Early Campout Scouting Lesson

It was 10 below zero. The snow was over 5 feet deep. When I heard my patrol leader holler, I woke up and stuck my nose out of my sleeping bag. He was telling me to get up and start a fire for breakfast. I was 12 years old and a new scout.
Second campout. Our troop had snow shoed into the back country in the Colorado Rocky Mountains and spent the night under a pine tree with no tent. I felt great! Until I realized that I had left my laces in my pack boots and there was no way to put my boots on. Well, no one had told me to take the laces out of my boots and sleep with them. Once I got my boots on, I found the fire we had started the night before, which was 5 feet straight down in a hole.
We had not used enough green boughs off the pine trees as a bed for the fire so our coals were now 5 feet down. So, after digging steps down to the coals, getting the fire started and filling a bucket with snow, I was ready to boil water for our oatmeal breakfast. Well, I stuck a stick into the side of the snow and waited for the magic of boiling water. Guess what?
The fire melted the snow below the stick, and the pot of water dumped onto the fire, and I got to start all over again. So, what happened to me? Was I called a bad Scout and sent home to mom? Nope. An older Scout guided me through the process. I was allowed to fail and learn from the experience. It was my first step toward building self-reliance and confidence that I could handle myself in any situation.

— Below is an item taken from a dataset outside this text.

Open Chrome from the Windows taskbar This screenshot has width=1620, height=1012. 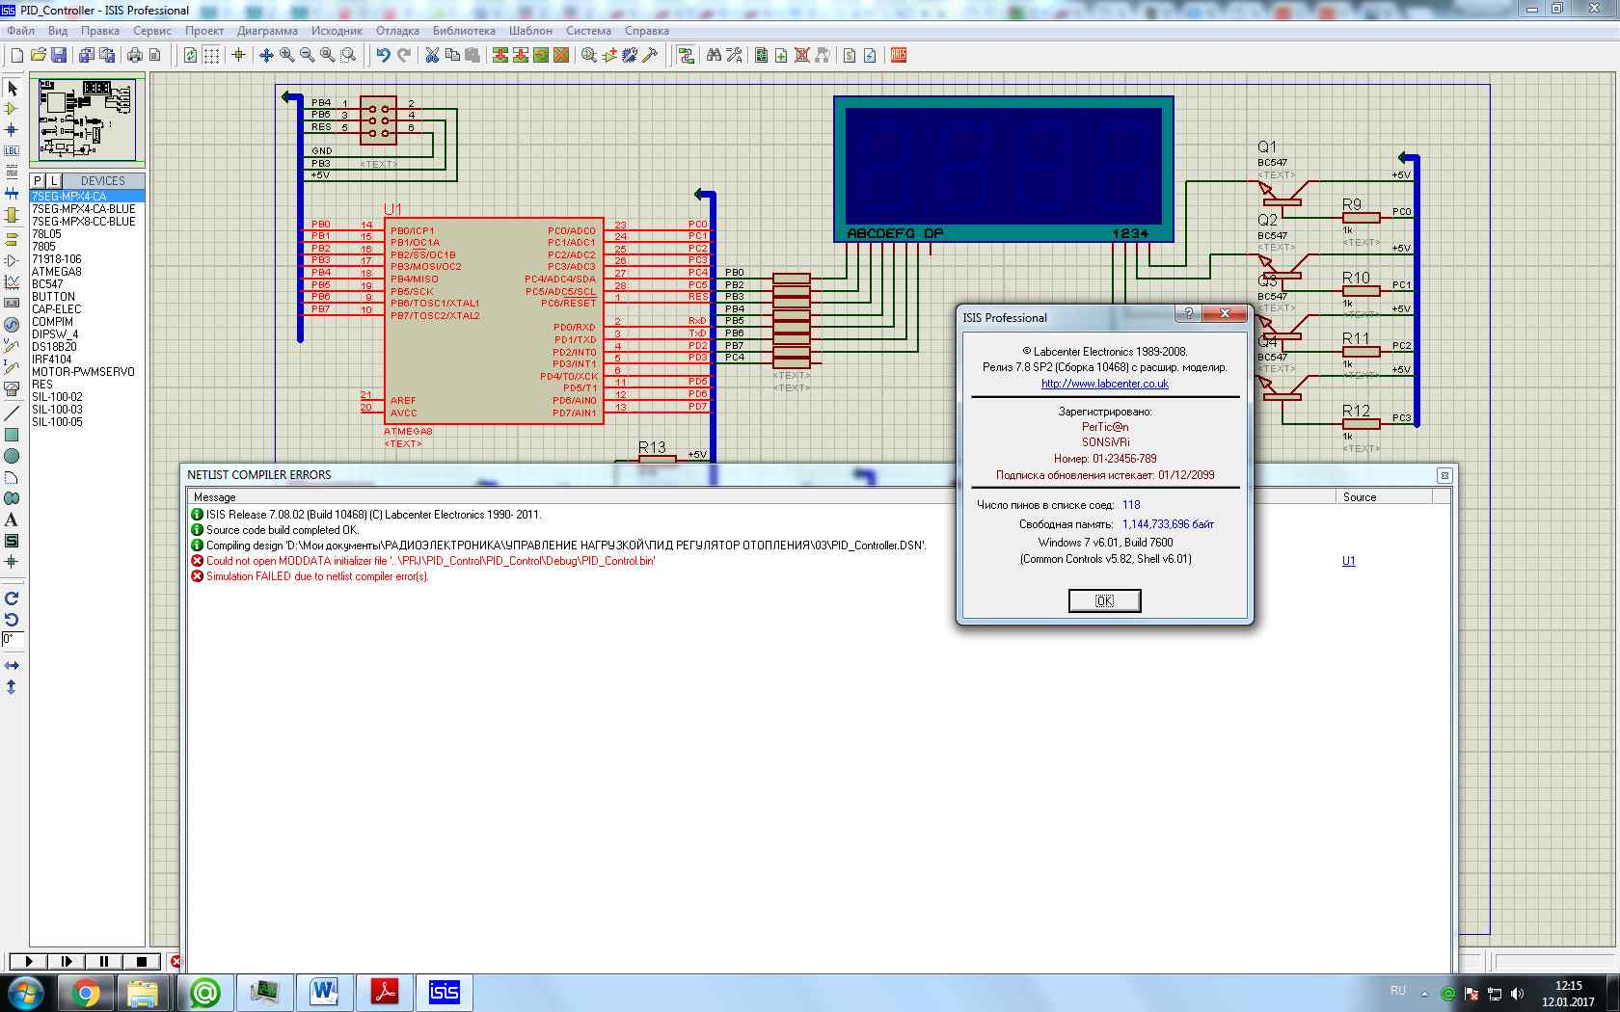(x=86, y=992)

And, I knew it at the time!
This was not something I figured out 20 years later. Some Scouting lessons take decades to realize. Some take minutes. It is a gift that gives from the moment of the experience and then goes on for decades.
The Scouting program embraces failure as a teaching tool and learning opportunity.
Food gets burned, tents fall down in the rain, but Scouts learn to work together as a team, and leadership skills start to emerge.
Being able to fail, regroup and develop a plan for success is critical to leadership development. Eventually most scouts can help lead a troop in one of several leadership positions. Troops consist of multiple patrols and can be up to 100 boys, with a multi-thousand dollar a year budget, and a complicated matrix of year-round programs and activities. Where else can a teenage youth have that experience?
To lead a complex, multi-tiered organization and be completely immersed in that environment from age 10 to 18? Nowhere. Not another organization on the planet offers that opportunity to youth.
Scouting’s influence on our lives has a deep, profound and lasting impact.